The two-day summit of E.U. leaders, which begins Thursday, had raised some hopes of a breakthrough in the two-year-old debt crisis that has escalated to threaten Spain and Italy, both of which face borrowing costs many believe to be unsustainable in the medium term. An auction Tuesday of Spanish short-term debt confirmed the trend, with the issue selling out amid strong demand but at two to three times the cost of earlier auctions.


But expectations for a short-term solution have been lowered by Germany’s chancellor, Angela Merkel, who has asserted that big changes such as issuing common debt will have to wait until countries that use the single currency have agreed to a broader revamp of the political architecture of the euro zone. Those changes could include surrendering more power over their budgets to European authorities in Brussels.

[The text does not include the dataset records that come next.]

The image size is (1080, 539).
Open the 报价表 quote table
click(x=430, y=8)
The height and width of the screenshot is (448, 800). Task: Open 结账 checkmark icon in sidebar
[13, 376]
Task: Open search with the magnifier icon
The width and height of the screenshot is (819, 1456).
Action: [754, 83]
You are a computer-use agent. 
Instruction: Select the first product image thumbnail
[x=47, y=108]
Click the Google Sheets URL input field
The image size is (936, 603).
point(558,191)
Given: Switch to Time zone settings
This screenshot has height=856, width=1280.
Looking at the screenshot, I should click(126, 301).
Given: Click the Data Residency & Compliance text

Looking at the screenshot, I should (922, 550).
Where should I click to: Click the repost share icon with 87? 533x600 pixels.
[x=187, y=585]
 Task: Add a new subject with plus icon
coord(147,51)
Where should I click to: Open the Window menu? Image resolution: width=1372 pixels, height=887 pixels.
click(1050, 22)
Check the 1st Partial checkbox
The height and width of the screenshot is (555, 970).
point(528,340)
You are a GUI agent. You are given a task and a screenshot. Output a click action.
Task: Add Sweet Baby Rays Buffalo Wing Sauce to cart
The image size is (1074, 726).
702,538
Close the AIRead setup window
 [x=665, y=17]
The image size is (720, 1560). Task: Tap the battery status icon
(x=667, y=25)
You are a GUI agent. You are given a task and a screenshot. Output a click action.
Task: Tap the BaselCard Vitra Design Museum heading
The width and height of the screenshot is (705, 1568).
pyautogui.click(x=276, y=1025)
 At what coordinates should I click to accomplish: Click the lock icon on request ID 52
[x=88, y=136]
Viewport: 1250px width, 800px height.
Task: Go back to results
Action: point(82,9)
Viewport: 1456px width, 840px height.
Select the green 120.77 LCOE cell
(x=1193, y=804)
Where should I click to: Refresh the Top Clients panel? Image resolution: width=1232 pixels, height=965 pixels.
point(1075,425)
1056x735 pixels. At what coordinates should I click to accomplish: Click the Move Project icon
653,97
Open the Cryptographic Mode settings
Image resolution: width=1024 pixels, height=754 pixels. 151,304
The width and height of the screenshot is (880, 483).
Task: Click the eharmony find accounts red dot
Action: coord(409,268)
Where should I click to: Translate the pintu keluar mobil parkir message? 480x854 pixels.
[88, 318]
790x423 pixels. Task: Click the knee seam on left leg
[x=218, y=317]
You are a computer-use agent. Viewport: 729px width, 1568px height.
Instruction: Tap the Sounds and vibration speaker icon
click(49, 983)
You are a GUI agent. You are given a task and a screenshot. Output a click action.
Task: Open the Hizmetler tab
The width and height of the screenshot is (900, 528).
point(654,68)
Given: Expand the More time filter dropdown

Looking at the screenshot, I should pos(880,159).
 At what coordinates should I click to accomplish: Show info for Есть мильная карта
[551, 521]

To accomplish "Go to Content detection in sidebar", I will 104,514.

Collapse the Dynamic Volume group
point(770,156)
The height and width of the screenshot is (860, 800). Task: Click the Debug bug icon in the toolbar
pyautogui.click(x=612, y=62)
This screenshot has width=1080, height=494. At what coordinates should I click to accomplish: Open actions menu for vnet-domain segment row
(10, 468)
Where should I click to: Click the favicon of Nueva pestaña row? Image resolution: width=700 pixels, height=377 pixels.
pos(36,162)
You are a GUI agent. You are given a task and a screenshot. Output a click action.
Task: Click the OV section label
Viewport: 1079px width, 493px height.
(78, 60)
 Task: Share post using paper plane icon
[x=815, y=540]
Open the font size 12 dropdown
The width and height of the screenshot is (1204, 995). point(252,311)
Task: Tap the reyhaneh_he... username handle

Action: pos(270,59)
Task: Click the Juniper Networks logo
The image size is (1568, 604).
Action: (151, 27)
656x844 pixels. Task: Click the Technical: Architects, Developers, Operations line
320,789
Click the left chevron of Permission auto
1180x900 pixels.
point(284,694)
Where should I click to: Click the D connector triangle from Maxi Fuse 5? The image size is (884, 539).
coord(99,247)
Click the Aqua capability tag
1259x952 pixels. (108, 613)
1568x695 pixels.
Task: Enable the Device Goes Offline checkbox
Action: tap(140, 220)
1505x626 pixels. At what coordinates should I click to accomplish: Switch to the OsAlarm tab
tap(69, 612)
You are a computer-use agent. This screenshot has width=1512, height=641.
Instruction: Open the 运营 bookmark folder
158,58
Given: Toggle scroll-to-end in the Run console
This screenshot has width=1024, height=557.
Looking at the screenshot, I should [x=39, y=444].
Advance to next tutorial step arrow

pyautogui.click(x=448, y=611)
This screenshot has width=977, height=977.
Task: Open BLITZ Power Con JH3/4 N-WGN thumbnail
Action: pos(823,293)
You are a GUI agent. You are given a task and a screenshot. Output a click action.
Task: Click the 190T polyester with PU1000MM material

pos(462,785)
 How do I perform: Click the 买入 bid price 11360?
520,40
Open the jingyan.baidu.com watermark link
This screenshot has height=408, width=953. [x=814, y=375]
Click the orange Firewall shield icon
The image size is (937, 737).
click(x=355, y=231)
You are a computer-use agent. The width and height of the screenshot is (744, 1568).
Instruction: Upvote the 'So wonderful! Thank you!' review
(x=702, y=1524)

The summit, which will be followed by a separate meeting of euro zone leaders on Friday, is expected to focus on agreeing on the elements of a banking union, which is seen as a concrete step even though it would not come into operation until 2013 at the earliest. Those elements would include a system to liquidate insolvent banks, a central deposit guarantee fund, and a bigger supervisory role for the European Central Bank, among other measures.


The leaders will discuss a paper, released Tuesday, on the future of the euro zone that keeps open the possibility of issuing common debt so long as it is a gradual process accompanied by robust fiscal discipline.


The process towards the issuance of common debt, the document says, “would be accompanied with commensurate steps towards the pooling of risks.”


Under one scenario, national governments would have to agree on upper limits on their spending, in order to balance budgets, and on debt levels – and would then have to seek prior approval for exceeding those limits.


“Under these rules, the issuance of government debt beyond the level agreed in common would have to be justified and receive prior approval,” the document says. “Subsequently, the euro area level would be in a position to require changes to budgetary envelopes if they are in violation of fiscal rules, keeping in mind the need to ensure social fairness.”


The document, which sketches the path to a banking union, also discusses the possibility of the ultimate creation of a new “treasury office,” effectively a finance ministry for the euro zone.


The proposals will be outlined in a paper written by the president of the European Commission, José Manuel Barroso; the president of the European Council, Herman Van Rompuy; the president of the European Central Bank, Mario Draghi, and the head of the euro zone finance ministers, Jean-Claude Juncker.


Spain, along with Italy, is likely to press at the summit for more urgent action to lower borrowing costs, which are close to levels that might, if sustained, force the government in Madrid to seek a full bailout later in the year.


Italy, whose borrowing costs have also risen on fears its economy could be the next under attack, has already proposed measures to reduce the difference in borrowing costs between euro zone countries.


But Germany is determined that it should not finance a country that indulged in excessive spending, and the scale of the changes wanted by the government in Berlin has been made clear by the country’s finance minister, Wolfgang Schäuble.


“In an optimal scenario, there would be a European finance minister, who would have a veto against national budgets and would have to approve levels of new borrowing,” Mr. Schäuble told the German magazine Der Spiegel over the weekend. He added that such changes might also necessitate a referendum in Germany.


But a big shift of power to Brussels would prove highly controversial for many countries inside the euro zone, none less than France, which fiercely defends its national sovereignty.


The European Commission, the executive agency of the European Union, is already expecting to gain powers that would permit it to question a country’s budget if public finances deteriorate.